Researchers are increasingly required to evaluate how AI use in conducting, communicating, and evaluating research aligns with core values of reliability, honesty, respect, and accountability. In their submission to the European Strategy for AI in Science, FORSEE consortium members Dave Lewis, Marta Lasek-Markey, and Delaram Golpayegani in collaboration with their colleague Beyza Yaman from ADAPT Centre at Trinity College Dublin, argue that there is an urgent need to accelerate policy and best practice development in addressing challenges regarding the responsible use of AI in academic writing, editing, data analysis, and literature reviews. They propose three recommendations designed to advance an evaluation framework that is open, legally compliant, and aligned with the AI Act’s Fundamental Rights Impact Assessment (FRIA).
Advance research in understanding requirements for maintaining research integrity and protecting fundamental rights
Building a responsible AI ecosystem for research requires clear, co-created guidelines to protect research integrity and fundamental rights as AI becomes embedded across the research process. This means investing in research to define risk assessment requirements, building on existing policy work such as the CoARA’s (The Coalition for Advancing Research Assessment) working groups ERIP and OI4RRA, and aligning with the FRIA provisions of the AI Act. Informed by the GenAI guidelines of European Research Area Forum and UNESCO, these tools should help researchers anticipate and communicate AI risks to various stakeholders, ensuring that privacy, academic freedom, and other fundamental rights remain central in an AI-driven research landscape.
Develop open vocabulary and a self-assessment tool for AI risk management
Advancing responsible AI in research requires shared open tools for transparency and accountability. Developing an open semantic vocabulary aligned with international standards and formalised using the Resource Description Framework (RDF) would enable researchers and institutions to signal AI use and assess related risks in a consistent and interoperable way. Building on frameworks like the CoARA-ERIP self-assessment checklist, a self-assessment tool could help research teams evaluate the impact of fundamental rights, from privacy to academic freedom, while producing human- and machine-readable attestations. Such openly available tools would guide responsible practice and provide evidence for shaping future research assessment policies across Europe and beyond.

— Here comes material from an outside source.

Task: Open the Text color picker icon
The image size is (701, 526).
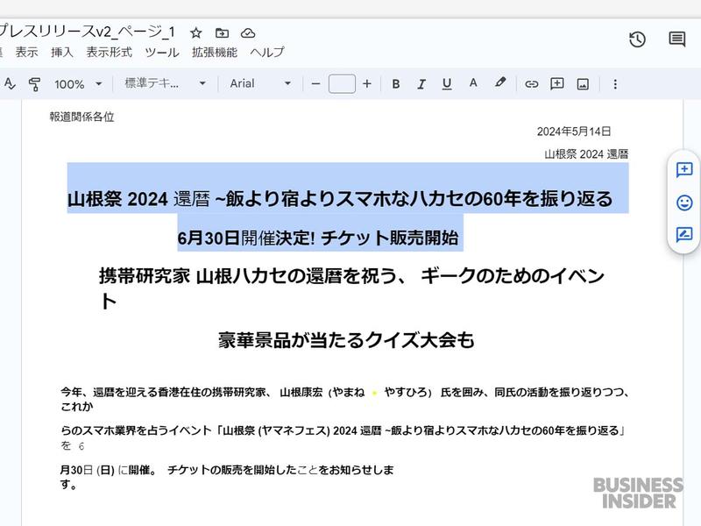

Support for trialling self-assessment tools and revising vocabulary
Developing open semantic models and risk assessment tools is a crucial first step. However, ongoing support is needed to test and refine their usability through co-creation. This can involve real-world trials with research organizations and expert groups to ensure tools effectively assess AI risks and adapt to rapid technological and regulatory changes under the AI Act. Encouraging participation from AI tool vendors, especially European SMEs, will strengthen this process. The outcomes, including semantic models and self-assessment tools, should be openly shared in standard formats to support transparency, align with Open Science principles, and inform policy discussions across research organizations and international fora.
These recommendations aim to ensure that AI complements rather than replaces human expertise. They will benefit the academic community and contribute to our understanding of how networks of collaborating stakeholders, such as those producing, reviewing, publishing, and citing publicly funded research, can adapt to maintain quality and integrity while using AI systems responsibly.